Impregnated central venous catheters should be readily used to reduce risk of bloodstream infection

I note with some concern the letter by Gilbert, Harron, Mok and Gamble on the subject of Impregnated central venous catheters published on 4th December 2013 [1]. Here they conclude that such devices should be used readily to reduce the risk of bloodstream infection.

The evidence cited in the letter by Smith and Nolan [2] outlines that in the 56 trials they studied, the risk of bloodstream infection was reduced by the use of antiseptic or antimicrobial impregnated Central venous catheters. However the Cochrane Database systematic review [3] referenced in the letter suggested that there was no significant reduction in all cause mortality or clinically diagnosed sepsis. Indeed central venous catheter colonisation was only significant when the patient study was limited to Intensive Care Units. There was no benefit for those requiring central lines for haematological or oncological reasons. This comes as little surprise since the most acutely unwell patients requiring ICU admission are the most likely to have the marked physiological compromise and impaired immunological function to allow bacterial colonisation [4]. Other antibiotic stewardship options involving intermittent and heterogenous prescribing may be more successful [5, 6].

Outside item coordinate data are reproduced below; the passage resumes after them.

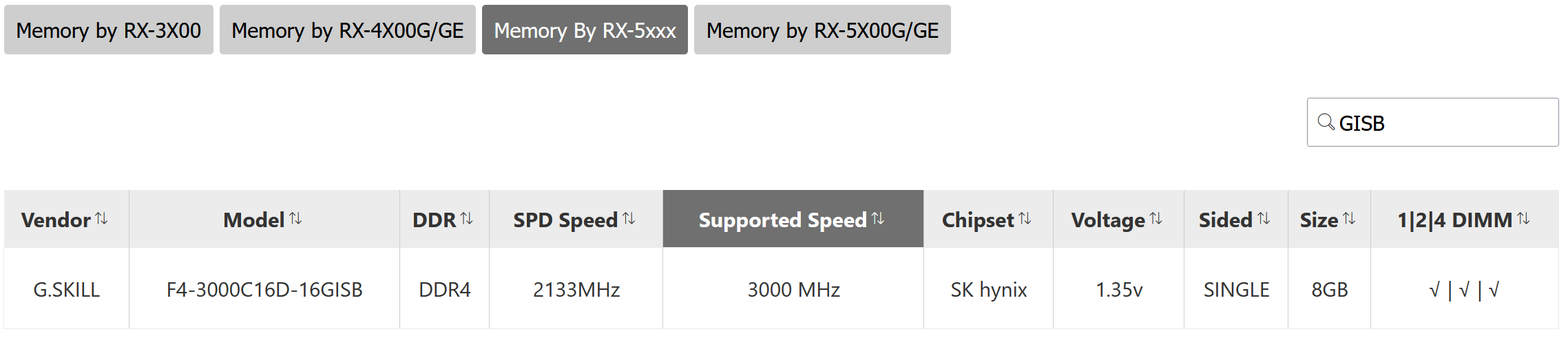Viewport: 1568px width, 338px height.
Task: Focus the search field containing GISB
Action: coord(1432,122)
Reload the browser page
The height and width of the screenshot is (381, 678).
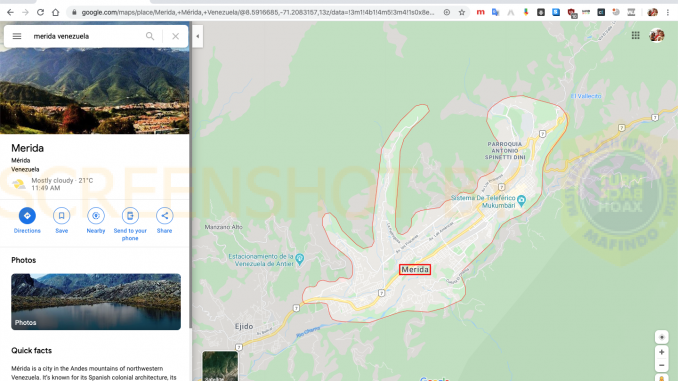[40, 13]
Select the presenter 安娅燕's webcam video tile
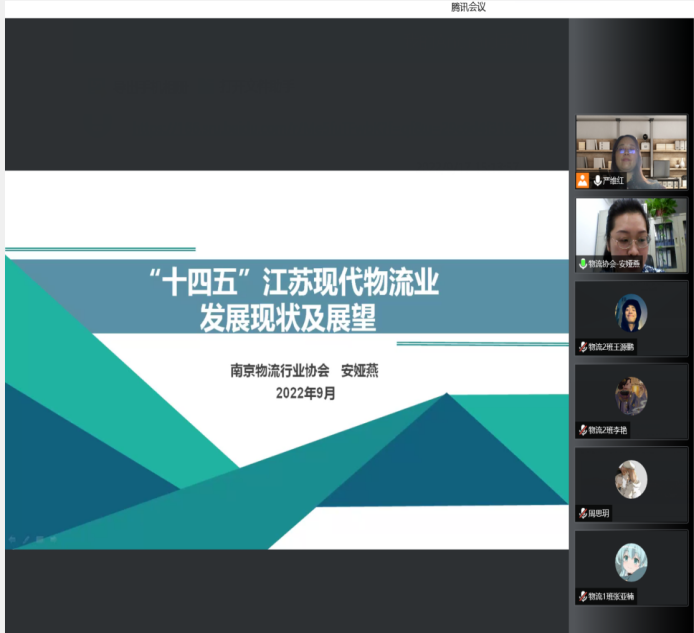 tap(631, 230)
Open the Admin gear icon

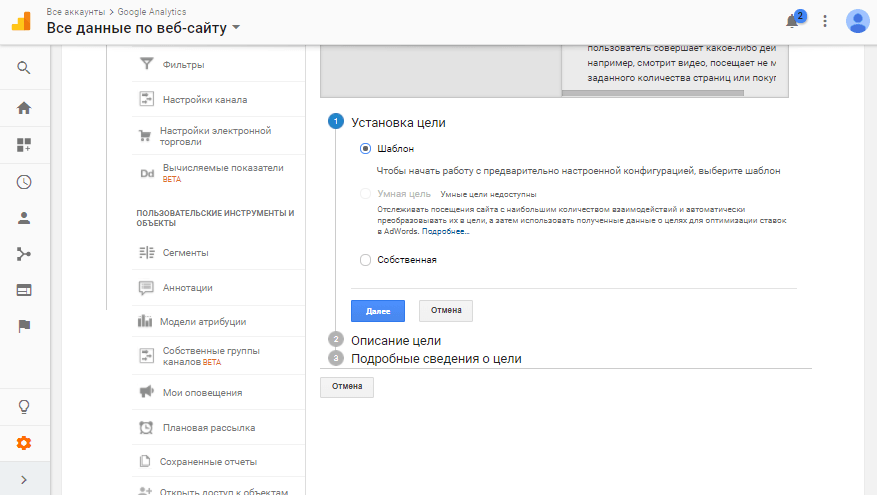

I am also concerned about the side effects that routine use of such devices would have upon patients. My main areas of concern are threefold:

Firstly routine use of antibiotic impregnated catheters must surely act as a perfect bacterial selection trait to ensure widespread resistance to that strain of antibiotic since the bacteria will have exposure to low levels of the antibiotic. Locations where patients needing central lines localise such as ICU for the reasons outlined above are the perfect location for bacterial spread to occur.

Secondly is the risk of exposure of patients to potential antigens for anaphylaxis [7]. Although anaphylaxis is a rare event, antibiotics are the most common source of iatrogenic anaphylaxis [8]. I am concerned that an already ill patient with a superimposed anaphylactic reaction would surely be fatal.

Thirdly the cost of using such catheters. Such devices may decrease bacterial colonisation compared to non-impregnated but would this represent an efficiency saving when compared with regular central catheter checks for phlebitis by nurses and treatment with IV antibiotics if indicated. I feel that more evidence is required to substantiate whether impregnated central catheters are financially viable.

Overall I would urge doctors to be sceptical of the concept that impregnated central line catheters may be beneficial and that such devices may actually cause more harm than good in the long term.

References
[1]Gilbert R, Harron K, Mok Q and Gamble C. Impregnated central venous catheters should be readily used to reduce risk of bloodstream infection. BMJ 2013;347:f7169
[2] Smith RN, Nolan JP. Central venous catheters. BMJ2013;347:f6570. (11 November.2013)
[3] Lai NM, Chaiyakunapruk N, Lai NA, O’Riordan E, Pau WSC, Saint S. Catheter impregnation, coating or bonding for reducing central venous catheter-related infections in adults. Cochrane Database Syst Rev2013;6:CD007878
[4] Timsit JF, Laupland KB. Update on bloodstream infections in ICUs. Curr Opin Crit Care. 2012 Oct;18(5):479-86.
[5] Shiu J, Wang E, Tejani AM, Wasdell M Continuous versus intermittent infusions of antibiotics for the treatment of severe acute infections. Cochrane Database Syst Rev. 2013 Mar 28;3:CD008481.
[6] Piper GL, Kaplan LJ. Antibiotic heterogeneity optimizes antimicrobial prescription and enables resistant pathogen control in the intensive care unit. Surg Infect (Larchmt). 2012 Aug;13(4):194-202.
[7] Worth A, Sheikh A. Prevention of anaphylaxis in healthcare settings. Expert Rev Clin Immunol. 2013 Sep;9(9):855-69.
[8] Richter AG, Nasser SM, Krishna MT. A UK national survey of investigations for beta-lactam hypersensitivity - heterogeneity in practice and a need for national guidelines - on behalf of British Society for Allergy and Clinical Immunology (BSACI). Clin Exp Allergy. 2013 Aug;43(8):941-9.